_Your objective_
Type out the full set of entries again, unchanged.

_Task input_
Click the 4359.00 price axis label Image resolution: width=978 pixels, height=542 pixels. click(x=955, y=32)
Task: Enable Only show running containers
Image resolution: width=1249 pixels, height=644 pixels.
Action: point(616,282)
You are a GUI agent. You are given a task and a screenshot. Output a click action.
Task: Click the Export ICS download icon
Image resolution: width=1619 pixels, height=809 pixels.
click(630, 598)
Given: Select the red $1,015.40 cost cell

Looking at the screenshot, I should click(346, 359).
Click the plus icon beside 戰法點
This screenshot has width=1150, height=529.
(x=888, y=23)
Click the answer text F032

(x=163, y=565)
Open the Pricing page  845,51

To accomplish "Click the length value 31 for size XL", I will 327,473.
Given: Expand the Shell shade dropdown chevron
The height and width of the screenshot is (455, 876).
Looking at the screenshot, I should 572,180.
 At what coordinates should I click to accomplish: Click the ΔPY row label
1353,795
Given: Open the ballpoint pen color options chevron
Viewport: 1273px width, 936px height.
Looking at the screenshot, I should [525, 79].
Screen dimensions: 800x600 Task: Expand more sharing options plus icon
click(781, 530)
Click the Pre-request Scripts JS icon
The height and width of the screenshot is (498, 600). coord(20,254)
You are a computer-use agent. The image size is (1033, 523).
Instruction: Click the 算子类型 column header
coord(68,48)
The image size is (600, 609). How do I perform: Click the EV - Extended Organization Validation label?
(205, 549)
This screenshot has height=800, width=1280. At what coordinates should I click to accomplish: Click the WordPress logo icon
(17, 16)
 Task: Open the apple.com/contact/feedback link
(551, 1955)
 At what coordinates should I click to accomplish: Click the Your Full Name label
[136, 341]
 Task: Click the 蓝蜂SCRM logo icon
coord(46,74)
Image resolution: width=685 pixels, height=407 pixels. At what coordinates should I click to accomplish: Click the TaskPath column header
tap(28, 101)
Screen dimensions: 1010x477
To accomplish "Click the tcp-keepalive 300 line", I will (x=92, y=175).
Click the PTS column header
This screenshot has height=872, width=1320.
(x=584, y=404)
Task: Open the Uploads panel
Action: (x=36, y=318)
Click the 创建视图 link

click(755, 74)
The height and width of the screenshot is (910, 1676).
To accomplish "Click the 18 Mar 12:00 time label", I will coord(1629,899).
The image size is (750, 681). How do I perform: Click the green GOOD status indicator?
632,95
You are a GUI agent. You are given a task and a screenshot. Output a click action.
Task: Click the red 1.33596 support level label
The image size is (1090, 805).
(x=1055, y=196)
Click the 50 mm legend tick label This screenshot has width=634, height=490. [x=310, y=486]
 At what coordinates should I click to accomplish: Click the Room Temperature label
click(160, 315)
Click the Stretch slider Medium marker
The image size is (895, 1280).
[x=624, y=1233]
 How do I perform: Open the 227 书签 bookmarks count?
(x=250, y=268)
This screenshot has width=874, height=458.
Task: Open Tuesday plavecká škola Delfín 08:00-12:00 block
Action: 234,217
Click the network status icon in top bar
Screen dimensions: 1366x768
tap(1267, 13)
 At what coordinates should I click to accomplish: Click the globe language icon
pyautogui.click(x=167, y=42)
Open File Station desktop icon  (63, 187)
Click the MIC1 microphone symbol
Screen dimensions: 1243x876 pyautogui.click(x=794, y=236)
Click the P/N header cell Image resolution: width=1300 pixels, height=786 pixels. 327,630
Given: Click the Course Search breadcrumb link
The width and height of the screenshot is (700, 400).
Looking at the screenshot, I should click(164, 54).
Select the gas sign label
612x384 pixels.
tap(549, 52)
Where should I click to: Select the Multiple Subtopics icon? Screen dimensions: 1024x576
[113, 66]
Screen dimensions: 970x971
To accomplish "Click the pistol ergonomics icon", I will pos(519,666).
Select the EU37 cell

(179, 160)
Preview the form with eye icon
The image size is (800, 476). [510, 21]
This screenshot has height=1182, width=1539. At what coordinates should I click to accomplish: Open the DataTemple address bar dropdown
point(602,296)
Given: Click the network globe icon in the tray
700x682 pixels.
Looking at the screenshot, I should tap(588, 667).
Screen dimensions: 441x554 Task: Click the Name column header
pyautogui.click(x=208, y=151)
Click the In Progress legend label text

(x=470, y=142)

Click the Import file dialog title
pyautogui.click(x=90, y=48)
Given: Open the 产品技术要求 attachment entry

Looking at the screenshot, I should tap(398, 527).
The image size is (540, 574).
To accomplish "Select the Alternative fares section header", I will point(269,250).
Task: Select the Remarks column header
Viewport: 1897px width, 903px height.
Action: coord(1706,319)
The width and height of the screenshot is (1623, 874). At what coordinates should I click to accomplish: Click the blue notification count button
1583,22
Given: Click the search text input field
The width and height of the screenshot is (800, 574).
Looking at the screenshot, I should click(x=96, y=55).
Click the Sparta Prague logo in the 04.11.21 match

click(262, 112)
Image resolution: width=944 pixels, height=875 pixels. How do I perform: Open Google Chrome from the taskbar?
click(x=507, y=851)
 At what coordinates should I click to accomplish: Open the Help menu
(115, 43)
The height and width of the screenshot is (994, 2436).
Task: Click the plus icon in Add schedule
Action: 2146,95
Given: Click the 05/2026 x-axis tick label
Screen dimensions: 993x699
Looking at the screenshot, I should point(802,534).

_Solution_
Click the 4359.00 price axis label Image resolution: width=978 pixels, height=542 pixels. click(x=955, y=32)
Task: Enable Only show running containers
Image resolution: width=1249 pixels, height=644 pixels.
Action: point(616,282)
You are a GUI agent. You are given a task and a screenshot. Output a click action.
Task: Click the Export ICS download icon
Image resolution: width=1619 pixels, height=809 pixels.
click(630, 598)
Given: Select the red $1,015.40 cost cell

Looking at the screenshot, I should click(346, 359).
Click the plus icon beside 戰法點
This screenshot has width=1150, height=529.
(x=888, y=23)
Click the answer text F032

(x=163, y=565)
Open the Pricing page  845,51

To accomplish "Click the length value 31 for size XL", I will 327,473.
Given: Expand the Shell shade dropdown chevron
The height and width of the screenshot is (455, 876).
Looking at the screenshot, I should 572,180.
 At what coordinates should I click to accomplish: Click the ΔPY row label
1353,795
Given: Open the ballpoint pen color options chevron
Viewport: 1273px width, 936px height.
Looking at the screenshot, I should [525, 79].
Screen dimensions: 800x600 Task: Expand more sharing options plus icon
click(781, 530)
Click the Pre-request Scripts JS icon
The height and width of the screenshot is (498, 600). coord(20,254)
You are a computer-use agent. The image size is (1033, 523).
Instruction: Click the 算子类型 column header
coord(68,48)
The image size is (600, 609). How do I perform: Click the EV - Extended Organization Validation label?
(205, 549)
This screenshot has height=800, width=1280. At what coordinates should I click to accomplish: Click the WordPress logo icon
(17, 16)
 Task: Open the apple.com/contact/feedback link
(551, 1955)
 At what coordinates should I click to accomplish: Click the Your Full Name label
[136, 341]
 Task: Click the 蓝蜂SCRM logo icon
coord(46,74)
Image resolution: width=685 pixels, height=407 pixels. At what coordinates should I click to accomplish: Click the TaskPath column header
tap(28, 101)
Screen dimensions: 1010x477
To accomplish "Click the tcp-keepalive 300 line", I will (x=92, y=175).
Click the PTS column header
This screenshot has height=872, width=1320.
(x=584, y=404)
Task: Open the Uploads panel
Action: (x=36, y=318)
Click the 创建视图 link

click(755, 74)
The height and width of the screenshot is (910, 1676).
To accomplish "Click the 18 Mar 12:00 time label", I will coord(1629,899).
The image size is (750, 681). How do I perform: Click the green GOOD status indicator?
632,95
You are a GUI agent. You are given a task and a screenshot. Output a click action.
Task: Click the red 1.33596 support level label
The image size is (1090, 805).
(x=1055, y=196)
Click the 50 mm legend tick label This screenshot has width=634, height=490. [x=310, y=486]
 At what coordinates should I click to accomplish: Click the Room Temperature label
click(160, 315)
Click the Stretch slider Medium marker
The image size is (895, 1280).
[x=624, y=1233]
 How do I perform: Open the 227 书签 bookmarks count?
(x=250, y=268)
This screenshot has width=874, height=458.
Task: Open Tuesday plavecká škola Delfín 08:00-12:00 block
Action: 234,217
Click the network status icon in top bar
Screen dimensions: 1366x768
tap(1267, 13)
 At what coordinates should I click to accomplish: Click the globe language icon
pyautogui.click(x=167, y=42)
Open File Station desktop icon  (63, 187)
Click the MIC1 microphone symbol
Screen dimensions: 1243x876 pyautogui.click(x=794, y=236)
Click the P/N header cell Image resolution: width=1300 pixels, height=786 pixels. 327,630
Given: Click the Course Search breadcrumb link
The width and height of the screenshot is (700, 400).
Looking at the screenshot, I should click(164, 54).
Select the gas sign label
612x384 pixels.
tap(549, 52)
Where should I click to: Select the Multiple Subtopics icon? Screen dimensions: 1024x576
[113, 66]
Screen dimensions: 970x971
To accomplish "Click the pistol ergonomics icon", I will pos(519,666).
Select the EU37 cell

(179, 160)
Preview the form with eye icon
The image size is (800, 476). [510, 21]
This screenshot has height=1182, width=1539. At what coordinates should I click to accomplish: Open the DataTemple address bar dropdown
point(602,296)
Given: Click the network globe icon in the tray
700x682 pixels.
Looking at the screenshot, I should tap(588, 667).
Screen dimensions: 441x554 Task: Click the Name column header
pyautogui.click(x=208, y=151)
Click the In Progress legend label text

(x=470, y=142)

Click the Import file dialog title
pyautogui.click(x=90, y=48)
Given: Open the 产品技术要求 attachment entry

Looking at the screenshot, I should tap(398, 527).
The image size is (540, 574).
To accomplish "Select the Alternative fares section header", I will point(269,250).
Task: Select the Remarks column header
Viewport: 1897px width, 903px height.
Action: coord(1706,319)
The width and height of the screenshot is (1623, 874). At what coordinates should I click to accomplish: Click the blue notification count button
1583,22
Given: Click the search text input field
The width and height of the screenshot is (800, 574).
Looking at the screenshot, I should click(x=96, y=55).
Click the Sparta Prague logo in the 04.11.21 match

click(262, 112)
Image resolution: width=944 pixels, height=875 pixels. How do I perform: Open Google Chrome from the taskbar?
click(x=507, y=851)
 At what coordinates should I click to accomplish: Open the Help menu
(115, 43)
The height and width of the screenshot is (994, 2436).
Task: Click the plus icon in Add schedule
Action: 2146,95
Given: Click the 05/2026 x-axis tick label
Screen dimensions: 993x699
Looking at the screenshot, I should point(802,534).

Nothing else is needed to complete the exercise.